Records supplied -
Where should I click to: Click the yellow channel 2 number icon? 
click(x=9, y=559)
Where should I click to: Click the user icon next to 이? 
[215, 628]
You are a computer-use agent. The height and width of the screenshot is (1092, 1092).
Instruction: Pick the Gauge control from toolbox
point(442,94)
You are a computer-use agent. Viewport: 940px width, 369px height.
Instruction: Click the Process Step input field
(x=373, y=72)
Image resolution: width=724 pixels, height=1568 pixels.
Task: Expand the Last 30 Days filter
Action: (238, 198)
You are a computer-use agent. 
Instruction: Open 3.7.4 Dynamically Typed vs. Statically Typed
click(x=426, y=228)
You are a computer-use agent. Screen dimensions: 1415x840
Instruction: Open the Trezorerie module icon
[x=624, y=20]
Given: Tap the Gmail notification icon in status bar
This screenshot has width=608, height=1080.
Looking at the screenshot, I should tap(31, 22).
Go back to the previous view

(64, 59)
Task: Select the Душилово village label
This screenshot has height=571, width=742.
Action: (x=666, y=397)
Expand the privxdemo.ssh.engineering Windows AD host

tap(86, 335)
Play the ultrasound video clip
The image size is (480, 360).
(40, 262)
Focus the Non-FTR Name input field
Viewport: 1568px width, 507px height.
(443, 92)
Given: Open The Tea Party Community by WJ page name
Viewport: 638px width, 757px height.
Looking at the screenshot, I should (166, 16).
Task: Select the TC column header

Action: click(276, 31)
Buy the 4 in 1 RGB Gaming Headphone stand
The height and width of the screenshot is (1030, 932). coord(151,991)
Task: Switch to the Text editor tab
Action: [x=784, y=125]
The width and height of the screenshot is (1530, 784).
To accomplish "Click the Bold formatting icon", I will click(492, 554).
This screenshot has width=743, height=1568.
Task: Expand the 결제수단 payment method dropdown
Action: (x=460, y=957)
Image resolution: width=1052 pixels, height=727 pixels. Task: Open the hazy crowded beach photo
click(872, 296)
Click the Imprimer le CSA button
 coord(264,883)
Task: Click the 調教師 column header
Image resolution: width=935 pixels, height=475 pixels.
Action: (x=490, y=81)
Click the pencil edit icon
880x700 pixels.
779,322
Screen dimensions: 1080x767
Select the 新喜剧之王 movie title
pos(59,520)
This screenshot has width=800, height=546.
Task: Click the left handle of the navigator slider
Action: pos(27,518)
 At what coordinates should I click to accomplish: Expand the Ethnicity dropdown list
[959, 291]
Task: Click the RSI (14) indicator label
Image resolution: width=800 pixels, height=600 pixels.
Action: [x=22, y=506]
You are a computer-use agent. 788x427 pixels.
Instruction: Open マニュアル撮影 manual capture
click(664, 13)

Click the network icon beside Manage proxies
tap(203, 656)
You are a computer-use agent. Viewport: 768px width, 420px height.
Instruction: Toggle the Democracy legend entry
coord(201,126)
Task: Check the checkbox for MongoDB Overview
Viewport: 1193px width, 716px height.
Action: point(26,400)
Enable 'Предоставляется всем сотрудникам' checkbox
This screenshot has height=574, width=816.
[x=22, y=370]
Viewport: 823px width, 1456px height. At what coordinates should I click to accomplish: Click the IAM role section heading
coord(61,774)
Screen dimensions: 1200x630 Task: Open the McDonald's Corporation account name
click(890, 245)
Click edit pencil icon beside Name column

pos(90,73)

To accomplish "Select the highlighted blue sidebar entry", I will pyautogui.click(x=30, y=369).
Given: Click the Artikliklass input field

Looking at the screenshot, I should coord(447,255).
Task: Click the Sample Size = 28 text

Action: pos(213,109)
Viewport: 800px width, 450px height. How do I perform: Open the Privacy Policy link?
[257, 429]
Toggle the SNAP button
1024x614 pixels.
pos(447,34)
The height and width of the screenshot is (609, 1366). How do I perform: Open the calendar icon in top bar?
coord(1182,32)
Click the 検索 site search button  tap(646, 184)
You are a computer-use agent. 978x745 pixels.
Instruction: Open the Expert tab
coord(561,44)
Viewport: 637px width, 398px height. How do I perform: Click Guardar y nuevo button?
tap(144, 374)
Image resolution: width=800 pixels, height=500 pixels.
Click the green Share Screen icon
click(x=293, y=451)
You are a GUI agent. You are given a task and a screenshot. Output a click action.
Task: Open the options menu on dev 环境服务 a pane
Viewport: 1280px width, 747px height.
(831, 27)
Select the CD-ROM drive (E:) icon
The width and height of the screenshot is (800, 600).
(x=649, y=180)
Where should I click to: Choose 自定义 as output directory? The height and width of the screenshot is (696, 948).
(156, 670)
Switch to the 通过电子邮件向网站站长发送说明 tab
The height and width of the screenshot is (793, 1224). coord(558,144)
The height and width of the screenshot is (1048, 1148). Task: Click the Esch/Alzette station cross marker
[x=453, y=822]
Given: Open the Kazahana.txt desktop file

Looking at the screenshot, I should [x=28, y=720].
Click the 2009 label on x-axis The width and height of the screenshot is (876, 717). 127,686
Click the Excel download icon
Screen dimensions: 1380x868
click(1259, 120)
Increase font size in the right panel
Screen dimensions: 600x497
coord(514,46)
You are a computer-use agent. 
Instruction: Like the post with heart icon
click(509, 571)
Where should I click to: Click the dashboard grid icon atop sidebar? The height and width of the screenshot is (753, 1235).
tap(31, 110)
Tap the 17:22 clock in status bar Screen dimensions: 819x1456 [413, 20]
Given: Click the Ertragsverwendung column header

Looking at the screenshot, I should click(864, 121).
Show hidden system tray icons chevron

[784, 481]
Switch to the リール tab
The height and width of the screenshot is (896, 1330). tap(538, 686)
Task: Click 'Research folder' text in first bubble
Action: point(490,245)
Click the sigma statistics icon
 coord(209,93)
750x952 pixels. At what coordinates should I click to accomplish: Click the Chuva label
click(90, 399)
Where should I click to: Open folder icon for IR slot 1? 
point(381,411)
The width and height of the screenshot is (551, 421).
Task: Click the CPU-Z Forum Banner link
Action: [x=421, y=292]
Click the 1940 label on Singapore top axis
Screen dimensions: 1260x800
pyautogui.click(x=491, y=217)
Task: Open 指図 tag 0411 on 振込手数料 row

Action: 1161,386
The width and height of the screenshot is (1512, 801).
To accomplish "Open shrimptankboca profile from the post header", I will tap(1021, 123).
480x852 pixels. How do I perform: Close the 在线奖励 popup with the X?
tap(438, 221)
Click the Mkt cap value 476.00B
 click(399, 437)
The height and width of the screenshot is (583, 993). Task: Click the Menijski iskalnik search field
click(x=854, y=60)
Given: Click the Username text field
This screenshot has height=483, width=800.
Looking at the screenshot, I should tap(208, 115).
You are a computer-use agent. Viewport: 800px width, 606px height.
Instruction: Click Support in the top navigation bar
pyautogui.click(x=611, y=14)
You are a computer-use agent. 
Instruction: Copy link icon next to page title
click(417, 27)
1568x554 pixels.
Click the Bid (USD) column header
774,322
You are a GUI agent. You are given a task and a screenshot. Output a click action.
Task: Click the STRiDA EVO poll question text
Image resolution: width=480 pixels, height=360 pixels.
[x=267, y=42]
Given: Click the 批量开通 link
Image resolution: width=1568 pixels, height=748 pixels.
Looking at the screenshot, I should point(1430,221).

Exercise - Would you retype the records above without changing a word?

Response box -
Where should I click to: Click the yellow channel 2 number icon? 
click(x=9, y=559)
Where should I click to: Click the user icon next to 이? 
[215, 628]
You are a computer-use agent. The height and width of the screenshot is (1092, 1092).
Instruction: Pick the Gauge control from toolbox
point(442,94)
You are a computer-use agent. Viewport: 940px width, 369px height.
Instruction: Click the Process Step input field
(x=373, y=72)
Image resolution: width=724 pixels, height=1568 pixels.
Task: Expand the Last 30 Days filter
Action: (238, 198)
You are a computer-use agent. 
Instruction: Open 3.7.4 Dynamically Typed vs. Statically Typed
click(x=426, y=228)
You are a computer-use agent. Screen dimensions: 1415x840
Instruction: Open the Trezorerie module icon
[x=624, y=20]
Given: Tap the Gmail notification icon in status bar
This screenshot has width=608, height=1080.
Looking at the screenshot, I should tap(31, 22).
Go back to the previous view

(64, 59)
Task: Select the Душилово village label
This screenshot has height=571, width=742.
Action: (x=666, y=397)
Expand the privxdemo.ssh.engineering Windows AD host

tap(86, 335)
Play the ultrasound video clip
The image size is (480, 360).
(40, 262)
Focus the Non-FTR Name input field
Viewport: 1568px width, 507px height.
(443, 92)
Given: Open The Tea Party Community by WJ page name
Viewport: 638px width, 757px height.
Looking at the screenshot, I should (166, 16).
Task: Select the TC column header

Action: click(276, 31)
Buy the 4 in 1 RGB Gaming Headphone stand
The height and width of the screenshot is (1030, 932). coord(151,991)
Task: Switch to the Text editor tab
Action: [x=784, y=125]
The width and height of the screenshot is (1530, 784).
To accomplish "Click the Bold formatting icon", I will click(492, 554).
This screenshot has width=743, height=1568.
Task: Expand the 결제수단 payment method dropdown
Action: (x=460, y=957)
Image resolution: width=1052 pixels, height=727 pixels. Task: Open the hazy crowded beach photo
click(872, 296)
Click the Imprimer le CSA button
 coord(264,883)
Task: Click the 調教師 column header
Image resolution: width=935 pixels, height=475 pixels.
Action: (x=490, y=81)
Click the pencil edit icon
880x700 pixels.
779,322
Screen dimensions: 1080x767
Select the 新喜剧之王 movie title
pos(59,520)
This screenshot has width=800, height=546.
Task: Click the left handle of the navigator slider
Action: pos(27,518)
 At what coordinates should I click to accomplish: Expand the Ethnicity dropdown list
[959, 291]
Task: Click the RSI (14) indicator label
Image resolution: width=800 pixels, height=600 pixels.
Action: [x=22, y=506]
You are a computer-use agent. 788x427 pixels.
Instruction: Open マニュアル撮影 manual capture
click(664, 13)

Click the network icon beside Manage proxies
tap(203, 656)
You are a computer-use agent. Viewport: 768px width, 420px height.
Instruction: Toggle the Democracy legend entry
coord(201,126)
Task: Check the checkbox for MongoDB Overview
Viewport: 1193px width, 716px height.
Action: point(26,400)
Enable 'Предоставляется всем сотрудникам' checkbox
This screenshot has height=574, width=816.
[x=22, y=370]
Viewport: 823px width, 1456px height. At what coordinates should I click to accomplish: Click the IAM role section heading
coord(61,774)
Screen dimensions: 1200x630 Task: Open the McDonald's Corporation account name
click(890, 245)
Click edit pencil icon beside Name column

pos(90,73)

To accomplish "Select the highlighted blue sidebar entry", I will pyautogui.click(x=30, y=369).
Given: Click the Artikliklass input field

Looking at the screenshot, I should coord(447,255).
Task: Click the Sample Size = 28 text

Action: pos(213,109)
Viewport: 800px width, 450px height. How do I perform: Open the Privacy Policy link?
[257, 429]
Toggle the SNAP button
1024x614 pixels.
pos(447,34)
The height and width of the screenshot is (609, 1366). How do I perform: Open the calendar icon in top bar?
coord(1182,32)
Click the 検索 site search button  tap(646, 184)
You are a computer-use agent. 978x745 pixels.
Instruction: Open the Expert tab
coord(561,44)
Viewport: 637px width, 398px height. How do I perform: Click Guardar y nuevo button?
tap(144, 374)
Image resolution: width=800 pixels, height=500 pixels.
Click the green Share Screen icon
click(x=293, y=451)
You are a GUI agent. You are given a task and a screenshot. Output a click action.
Task: Open the options menu on dev 环境服务 a pane
Viewport: 1280px width, 747px height.
(831, 27)
Select the CD-ROM drive (E:) icon
The width and height of the screenshot is (800, 600).
(x=649, y=180)
Where should I click to: Choose 自定义 as output directory? The height and width of the screenshot is (696, 948).
(156, 670)
Switch to the 通过电子邮件向网站站长发送说明 tab
The height and width of the screenshot is (793, 1224). coord(558,144)
The height and width of the screenshot is (1048, 1148). Task: Click the Esch/Alzette station cross marker
[x=453, y=822]
Given: Open the Kazahana.txt desktop file

Looking at the screenshot, I should [x=28, y=720].
Click the 2009 label on x-axis The width and height of the screenshot is (876, 717). 127,686
Click the Excel download icon
Screen dimensions: 1380x868
click(1259, 120)
Increase font size in the right panel
Screen dimensions: 600x497
coord(514,46)
You are a computer-use agent. 
Instruction: Like the post with heart icon
click(509, 571)
Where should I click to: Click the dashboard grid icon atop sidebar? The height and width of the screenshot is (753, 1235).
tap(31, 110)
Tap the 17:22 clock in status bar Screen dimensions: 819x1456 [413, 20]
Given: Click the Ertragsverwendung column header

Looking at the screenshot, I should click(864, 121).
Show hidden system tray icons chevron

[784, 481]
Switch to the リール tab
The height and width of the screenshot is (896, 1330). tap(538, 686)
Task: Click 'Research folder' text in first bubble
Action: point(490,245)
Click the sigma statistics icon
 coord(209,93)
750x952 pixels. At what coordinates should I click to accomplish: Click the Chuva label
click(90, 399)
Where should I click to: Open folder icon for IR slot 1? 
point(381,411)
The width and height of the screenshot is (551, 421).
Task: Click the CPU-Z Forum Banner link
Action: [x=421, y=292]
Click the 1940 label on Singapore top axis
Screen dimensions: 1260x800
pyautogui.click(x=491, y=217)
Task: Open 指図 tag 0411 on 振込手数料 row

Action: 1161,386
The width and height of the screenshot is (1512, 801).
To accomplish "Open shrimptankboca profile from the post header", I will tap(1021, 123).
480x852 pixels. How do I perform: Close the 在线奖励 popup with the X?
tap(438, 221)
Click the Mkt cap value 476.00B
 click(399, 437)
The height and width of the screenshot is (583, 993). Task: Click the Menijski iskalnik search field
click(x=854, y=60)
Given: Click the Username text field
This screenshot has height=483, width=800.
Looking at the screenshot, I should tap(208, 115).
You are a computer-use agent. Viewport: 800px width, 606px height.
Instruction: Click Support in the top navigation bar
pyautogui.click(x=611, y=14)
You are a computer-use agent. 
Instruction: Copy link icon next to page title
click(417, 27)
1568x554 pixels.
Click the Bid (USD) column header
774,322
You are a GUI agent. You are given a task and a screenshot. Output a click action.
Task: Click the STRiDA EVO poll question text
Image resolution: width=480 pixels, height=360 pixels.
[x=267, y=42]
Given: Click the 批量开通 link
Image resolution: width=1568 pixels, height=748 pixels.
Looking at the screenshot, I should point(1430,221).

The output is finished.